We then proceeded in adding the external ribs. Using an improvised divider to scribe a piece of ¾” pine, we cut a rib that fit nicely into the curve of the plywood. The rib was attached. Just to see how strong it was Walter lifted his weight on the rib and the wall did not move. It looked like it was working, so we continued with more panels.

Initially we used Luan plywood which is readily available at many “big box” stores. We also bought a sheet of Birch plywood to compare. The one panel of Birch ply seems as if it is more structurally stable.

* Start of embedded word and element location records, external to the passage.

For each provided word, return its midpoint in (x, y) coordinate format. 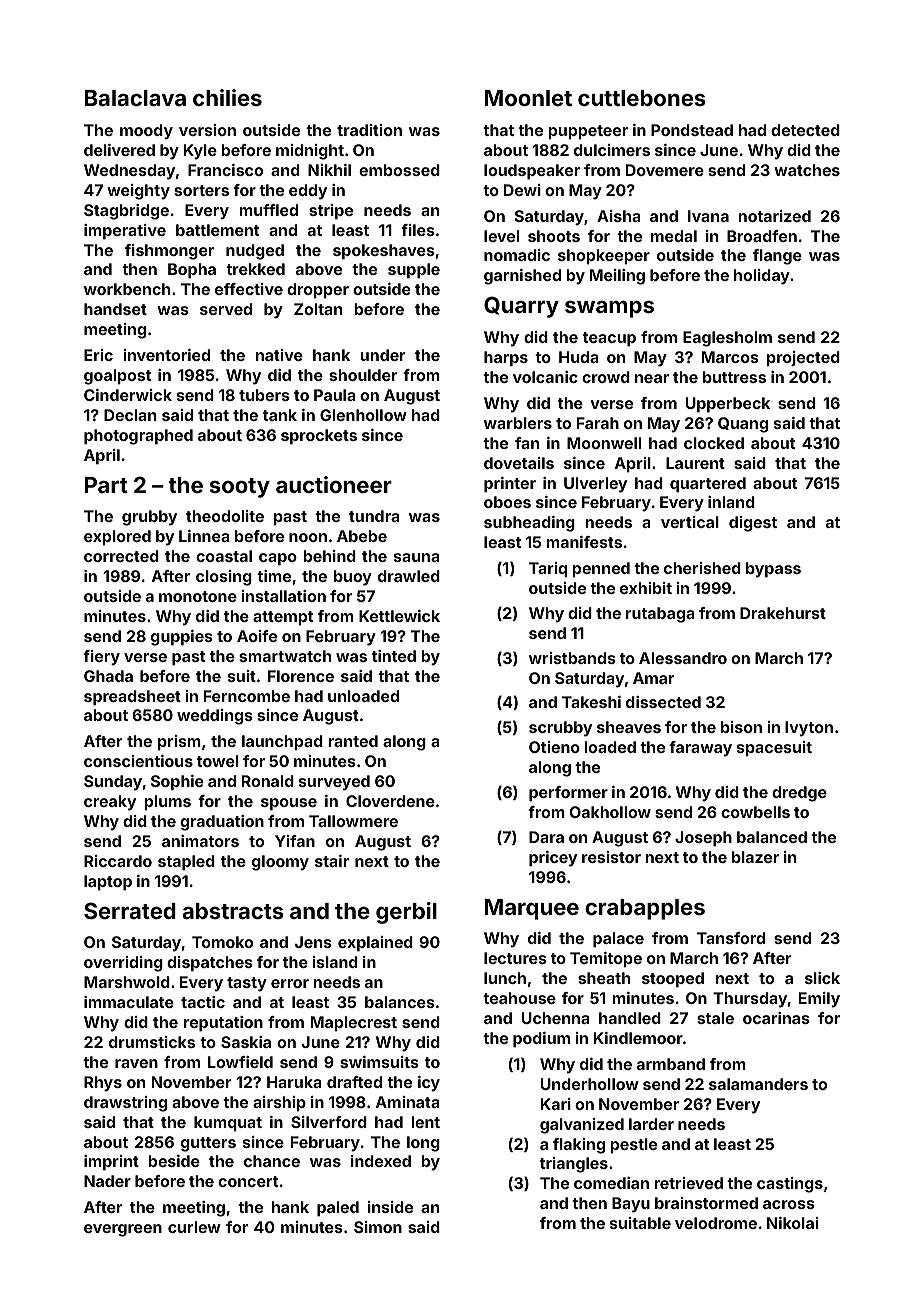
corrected (121, 556)
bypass (773, 570)
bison (741, 727)
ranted (353, 741)
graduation (222, 823)
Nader (107, 1181)
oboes (507, 502)
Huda (579, 357)
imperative (125, 232)
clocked (714, 443)
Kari (556, 1104)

About a week latter we removed the 1x2’s and the screws, which had temporarily held the joints in place while the glue set. We added several additional exterior ribs to stiffen the areas at the inflections of curvature. Once again Walter decided to test the wall. This time he put his full 200 pounds of weight on the wall by climbing the external ribs. Again it held. Clearly more weight than will be applied to the wall by standard NMRA weighted cars.







Walter on the wall





In addition to strength, the wall is stiff. It is effectively a wall that is eight
inches thick with a 1/8 wall at each edge. It is as stiff to hand hammering as a 2x4 wall. For the math inclined, stiffness increases as the cube of the thickness and the effective thickness is eight inches.

Additional Thoughts
The wall is up but not completed. I would like to try some laminated hardboard spline instead of the ¾” pine for some of the external ribs. The addition of ribs at the other levels will further strengthen the wall. The ribs should be spliced together with a doubler under them for maximum strength.

The joints on the panels still need to be filled before the basic “sky blue” backdrop can be painted on. Drywall compound should do well to smooth the crack discontinuity and patch the edges. A thin coat over all may be the quickest, least expensive way to fill the grain in the wood.
The bottoms and tops and edges of the plywood should be anchored continuously on about one inch spacing. The screws can be small because the strength limit is the plywood. This is most important at the extremes of the curves, and in most places that is the only places at the top and bottom we attached. Again, the strength seems to be there without screws at the inflections, but like continuous ribs, screws there will prevent buckling.

Some of the curves we put into the wall were down to a track radius. Less curvature would work because of our more than sufficient strength. The one area made with birch plywood 1/8” thick has a curvature of about 2 inches over 36 inches with a greater curve at the end. It has roughly the same stiffness as the Luan plywood with greater curvature,
The beauty of the curved walls in not only esthetic but the track will curve through these areas to partially take advantage of them. Finally, the walls will provided that necessary view block to locations beyond the train location which is so important in timetable/train order operation and for creating the feeling of distance on the railroad.

Walter says he appreciates that I was willing to try another of his model railroading “crazy” ideas.